If we are interested, not so much in performing the operations, as in inquiring into what really takes place in a mind when several units are grasped together and made into a new unit,—­for example, when twelve units are thought as one dozen,—­the mathematician has a right to say:  I leave all that to the psychologist or to the metaphysician; every one knows in a general way what is meant by a unit, and knows that units can be added and subtracted, grouped and separated; I only undertake to show how one may avoid error in doing these things.

It is with geometry as it is with arithmetic.  No man is wholly ignorant of points, lines, surfaces, and solids.  We are all aware that a short line is not a point, a narrow surface is not a line, and a thin solid is not a mere surface.  A door so thin as to have only one side would be repudiated by every man of sense as a monstrosity.  When the geometrician defines for us the point, the line, the surface, and the solid, and when he sets before us an array of axioms, or self-evident truths, we follow him with confidence because he seems to be telling us things that we can directly see to be reasonable; indeed, to be telling us things that we have always known.

The truth is that the geometrician does not introduce us to a new world at all.  He merely gives us a fuller and a more exact account than was before within our reach of the space relations which obtain in the world of external objects, a world we already know pretty well.

Suppose that we say to him:  You have spent many years in dividing up space and in scrutinizing the relations that are to be discovered in that realm; now tell us, what is space?  Is it real?  Is it a thing, or a quality of a thing, or merely a relation between things?  And how can any man think space, when the ideas through which he must think it are supposed to be themselves non-extended?  The space itself is not supposed to be in the mind; how can a collection of non-extended ideas give any inkling of what is meant by extension?

Would any teacher of mathematics dream of discussing these questions with his class before proceeding to the proof of his propositions?  It is generally admitted that, if such questions are to be answered at all, it is not with the aid of geometrical reasonings that they will be answered.

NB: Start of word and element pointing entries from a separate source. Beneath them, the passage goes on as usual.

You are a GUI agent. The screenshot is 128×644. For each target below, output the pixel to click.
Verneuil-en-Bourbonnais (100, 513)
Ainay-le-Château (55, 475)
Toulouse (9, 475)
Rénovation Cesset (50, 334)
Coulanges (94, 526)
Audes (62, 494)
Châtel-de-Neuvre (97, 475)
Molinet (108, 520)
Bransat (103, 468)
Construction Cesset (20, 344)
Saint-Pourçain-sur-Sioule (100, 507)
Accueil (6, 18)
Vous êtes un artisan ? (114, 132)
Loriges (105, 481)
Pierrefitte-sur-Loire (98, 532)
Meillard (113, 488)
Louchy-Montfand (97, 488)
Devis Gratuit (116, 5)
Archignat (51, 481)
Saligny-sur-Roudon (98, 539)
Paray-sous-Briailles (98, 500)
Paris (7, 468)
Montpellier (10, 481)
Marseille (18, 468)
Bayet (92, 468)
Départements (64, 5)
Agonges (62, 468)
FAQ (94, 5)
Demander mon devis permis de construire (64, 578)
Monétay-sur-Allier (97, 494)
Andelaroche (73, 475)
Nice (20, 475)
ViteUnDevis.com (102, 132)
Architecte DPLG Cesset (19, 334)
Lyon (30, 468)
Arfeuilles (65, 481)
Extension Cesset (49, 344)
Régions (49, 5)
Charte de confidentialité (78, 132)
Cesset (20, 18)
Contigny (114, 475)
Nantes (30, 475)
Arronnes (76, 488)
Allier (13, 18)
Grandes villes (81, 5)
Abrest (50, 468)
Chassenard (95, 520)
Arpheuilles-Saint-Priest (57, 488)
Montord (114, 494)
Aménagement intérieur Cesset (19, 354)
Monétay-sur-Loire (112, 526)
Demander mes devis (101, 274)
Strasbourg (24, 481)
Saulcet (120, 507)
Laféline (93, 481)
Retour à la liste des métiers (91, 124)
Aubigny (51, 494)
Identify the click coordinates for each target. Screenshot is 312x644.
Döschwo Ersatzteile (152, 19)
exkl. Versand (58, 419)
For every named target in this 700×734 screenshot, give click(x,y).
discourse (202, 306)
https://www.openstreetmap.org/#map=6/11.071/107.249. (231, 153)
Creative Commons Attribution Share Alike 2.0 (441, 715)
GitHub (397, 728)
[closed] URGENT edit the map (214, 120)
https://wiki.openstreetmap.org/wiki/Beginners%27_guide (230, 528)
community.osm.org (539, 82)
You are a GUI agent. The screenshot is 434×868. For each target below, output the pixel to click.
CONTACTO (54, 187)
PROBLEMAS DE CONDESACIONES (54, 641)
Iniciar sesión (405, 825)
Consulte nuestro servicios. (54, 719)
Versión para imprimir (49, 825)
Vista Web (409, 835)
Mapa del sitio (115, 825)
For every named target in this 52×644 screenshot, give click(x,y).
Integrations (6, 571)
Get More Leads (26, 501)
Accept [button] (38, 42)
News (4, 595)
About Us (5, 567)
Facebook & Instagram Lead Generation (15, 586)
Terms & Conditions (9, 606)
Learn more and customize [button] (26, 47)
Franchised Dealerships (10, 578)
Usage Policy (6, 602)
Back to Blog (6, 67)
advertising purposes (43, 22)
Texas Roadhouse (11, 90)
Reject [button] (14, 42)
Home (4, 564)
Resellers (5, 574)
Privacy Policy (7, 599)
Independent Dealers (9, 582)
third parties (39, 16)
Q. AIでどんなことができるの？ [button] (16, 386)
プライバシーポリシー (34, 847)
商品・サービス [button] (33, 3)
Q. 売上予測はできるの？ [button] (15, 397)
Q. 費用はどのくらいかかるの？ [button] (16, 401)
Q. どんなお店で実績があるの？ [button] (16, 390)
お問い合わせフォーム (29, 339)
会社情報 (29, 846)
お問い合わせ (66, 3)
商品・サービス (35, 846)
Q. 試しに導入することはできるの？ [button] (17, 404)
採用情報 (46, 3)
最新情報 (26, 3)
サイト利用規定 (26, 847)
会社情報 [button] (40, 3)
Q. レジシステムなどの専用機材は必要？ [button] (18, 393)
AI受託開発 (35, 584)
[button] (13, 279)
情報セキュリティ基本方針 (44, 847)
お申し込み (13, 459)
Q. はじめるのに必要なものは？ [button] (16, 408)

10.  THE SCIENCE OF PSYCHOLOGY.—­Now let us come back to a science which has to do directly with things.  We have seen that the plain man has some knowledge of minds as well as of material things.  Every one admits that the psychologist knows minds better.  May we say that his knowledge of minds differs from that of the plain man about as the knowledge of plants possessed by the botanist differs from that of all intelligent persons who have cared to notice them?  Or is it a knowledge of a quite different kind?